Ideally, assessments of cue-based associations in memory would involve the identification of a universal catalog of features that could constitute a benchmark for a “test of existence.” However, the specific feature–event associations that experts acquire are shaped by their individual experience. Moreover, visual features may be more or less salient based on individual differences in visual detection skills, so that, despite similar levels of experience, experts are unlikely to share identical cue-based relationships in memory.
Despite differences in the specific feature–event/object relationships in memory, it remains possible for practitioners to achieve similar levels of performance, particularly in the context of diagnosis. Characterizing the nature of this behavior allows more general inferences to be drawn concerning the application or utilization of cue-based associations from memory. Relatively higher cue utilization can be inferred based on the capacity of a practitioner to: (1) rapidly identify areas of concern, (2) accurately recognize classes or categories of features, (3) greater and more rapidly differentiate associations between features, (4) discriminate relevant from less relevant features during problem-solving, and (5) demonstrate a more explicit prioritization of the acquisition of features during problem orientation (Wiggins, 2014, 2021).
Comparative behavioral assessments of cue utilization have successfully differentiated diagnostic performance across a range of nonmedical contexts including rail control (Sturman et al., 2019), aviation piloting (Schriver et al., 2008; Wiggins, Azar, et al., 2014), air-traffic control (Falkland & Wiggins, 2019), water safety (Wiggins et al., 2019), software engineering (Loveday et al., 2014), and electricity network power system control (Loveday, Wiggins, Harris, et al., 2013). In medical domains, including radiology (Carrigan et al., 2020), pediatrics (Loveday, Wiggins, Searle, et al., 2013), and anesthesiology (Crane et al., 2018), behavior reflecting higher cue utilization is associated with greater levels of accuracy in both direct and indirect measures of diagnostic performance.
The primary goal of the present study was to test the contribution of cue utilization in the diagnostic performance of histopathologists, accounting for self-reported experience. In the case of histopathology, diagnosis requires that a clinician match features associated with a pattern of cells against a repertoire of features in memory. These features include tissue architecture; cell arrangement; and cytoplasmic and nuclear shape, size, color, and density.
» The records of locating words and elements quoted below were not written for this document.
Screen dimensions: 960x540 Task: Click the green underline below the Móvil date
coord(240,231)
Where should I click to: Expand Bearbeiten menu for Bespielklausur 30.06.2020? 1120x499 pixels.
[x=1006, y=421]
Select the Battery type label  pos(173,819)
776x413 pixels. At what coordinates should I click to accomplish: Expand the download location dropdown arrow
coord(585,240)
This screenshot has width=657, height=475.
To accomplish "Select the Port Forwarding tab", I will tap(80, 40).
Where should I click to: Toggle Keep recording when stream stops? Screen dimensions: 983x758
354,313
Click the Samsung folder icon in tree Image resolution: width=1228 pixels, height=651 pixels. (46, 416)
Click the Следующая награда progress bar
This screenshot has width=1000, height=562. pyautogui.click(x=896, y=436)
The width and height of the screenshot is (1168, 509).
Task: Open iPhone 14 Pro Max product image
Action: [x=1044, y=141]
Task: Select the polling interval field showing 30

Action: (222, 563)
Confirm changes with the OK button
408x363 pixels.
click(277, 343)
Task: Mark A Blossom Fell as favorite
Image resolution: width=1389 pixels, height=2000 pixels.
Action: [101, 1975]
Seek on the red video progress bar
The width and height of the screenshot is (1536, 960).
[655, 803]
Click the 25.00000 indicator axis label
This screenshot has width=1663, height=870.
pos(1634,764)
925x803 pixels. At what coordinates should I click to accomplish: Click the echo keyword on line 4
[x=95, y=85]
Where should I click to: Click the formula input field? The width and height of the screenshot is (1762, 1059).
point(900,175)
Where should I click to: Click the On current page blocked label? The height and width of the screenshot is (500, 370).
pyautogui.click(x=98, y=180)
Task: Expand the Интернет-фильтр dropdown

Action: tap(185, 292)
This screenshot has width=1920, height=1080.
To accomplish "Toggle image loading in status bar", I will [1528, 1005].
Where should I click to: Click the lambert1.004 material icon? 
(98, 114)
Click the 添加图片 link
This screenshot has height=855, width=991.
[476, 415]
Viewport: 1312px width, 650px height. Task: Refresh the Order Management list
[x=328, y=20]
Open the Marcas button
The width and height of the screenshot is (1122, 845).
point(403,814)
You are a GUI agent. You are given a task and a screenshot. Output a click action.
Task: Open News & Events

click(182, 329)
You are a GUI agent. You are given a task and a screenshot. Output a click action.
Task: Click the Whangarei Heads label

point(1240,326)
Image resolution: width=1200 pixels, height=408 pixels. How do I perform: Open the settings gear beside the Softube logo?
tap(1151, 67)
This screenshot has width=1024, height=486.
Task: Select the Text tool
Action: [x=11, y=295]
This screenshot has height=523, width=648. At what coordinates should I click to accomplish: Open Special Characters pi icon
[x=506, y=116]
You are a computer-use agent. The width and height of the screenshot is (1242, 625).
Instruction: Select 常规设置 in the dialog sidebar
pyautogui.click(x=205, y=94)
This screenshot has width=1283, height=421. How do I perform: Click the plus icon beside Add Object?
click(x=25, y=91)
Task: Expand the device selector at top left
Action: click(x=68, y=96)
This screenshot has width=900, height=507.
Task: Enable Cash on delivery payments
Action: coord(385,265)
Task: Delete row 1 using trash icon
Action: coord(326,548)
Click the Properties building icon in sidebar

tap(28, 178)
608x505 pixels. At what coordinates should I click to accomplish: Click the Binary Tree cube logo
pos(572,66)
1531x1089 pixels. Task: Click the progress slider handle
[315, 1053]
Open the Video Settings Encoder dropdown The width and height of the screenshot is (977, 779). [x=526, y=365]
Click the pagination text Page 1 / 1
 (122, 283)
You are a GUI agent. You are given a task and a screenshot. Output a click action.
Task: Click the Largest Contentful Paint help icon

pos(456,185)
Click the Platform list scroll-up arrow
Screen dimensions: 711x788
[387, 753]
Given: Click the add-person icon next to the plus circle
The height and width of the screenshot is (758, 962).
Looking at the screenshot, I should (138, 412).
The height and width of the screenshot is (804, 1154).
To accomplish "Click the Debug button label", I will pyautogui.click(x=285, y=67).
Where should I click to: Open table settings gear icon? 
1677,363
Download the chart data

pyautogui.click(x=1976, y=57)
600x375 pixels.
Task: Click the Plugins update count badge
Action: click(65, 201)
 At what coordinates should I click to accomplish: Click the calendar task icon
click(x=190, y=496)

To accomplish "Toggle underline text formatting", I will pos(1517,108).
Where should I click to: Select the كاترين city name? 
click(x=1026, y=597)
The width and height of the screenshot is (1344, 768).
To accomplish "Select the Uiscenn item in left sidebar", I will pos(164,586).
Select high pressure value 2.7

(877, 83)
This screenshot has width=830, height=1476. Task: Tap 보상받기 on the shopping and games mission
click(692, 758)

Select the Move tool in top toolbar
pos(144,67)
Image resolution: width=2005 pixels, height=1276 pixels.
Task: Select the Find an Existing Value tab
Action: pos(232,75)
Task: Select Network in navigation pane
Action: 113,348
A greater and more discriminating repertoire of feature–event associations, reflecting a greater capacity for the utilization of cues, is likely to enable a more accurate and rapid diagnosis. Therefore, it was hypothesized that relatively higher cue utilization in the context of histopathology would be associated with relatively greater accuracy on a simulated diagnostic task, independent of experience.
Method
Participants
Pilot data were collected from eight histopathologists across a range of experience. Experimental data were then collected from 54 participants (32 female) who participated in a conference setting (n = 35), or online (n = 19) and who were familiar with reporting histopathological specimens. The mean age of histopathologists in the experimental group was 46 years (SD = 12 years). Forty participants were qualified pathologists and 14 were residents (pathologists in training). Participants reported an average experience as a pathologist of 14 years (SD = 12, range 1–52), having recently read between zero (one was retired) to 14,000 cases per year (M = 3663, SD = 3554). Three participants were left-handed, all reported normal or corrected-to-normal vision, and all were naïve to the purposes of the experiment. In return for participation, participants were offered the chance to win an iPad.
Measures
The participants completed a 45-min task which included: (1) a demographic survey, (2) an assessment of cue utilization using the Expert Intensive Skills Evaluation platform (EXPERTise 2.0; Wiggins et al., 2015), and (3) a computer-based static image recognition task that provided an independent measure of diagnostic performance.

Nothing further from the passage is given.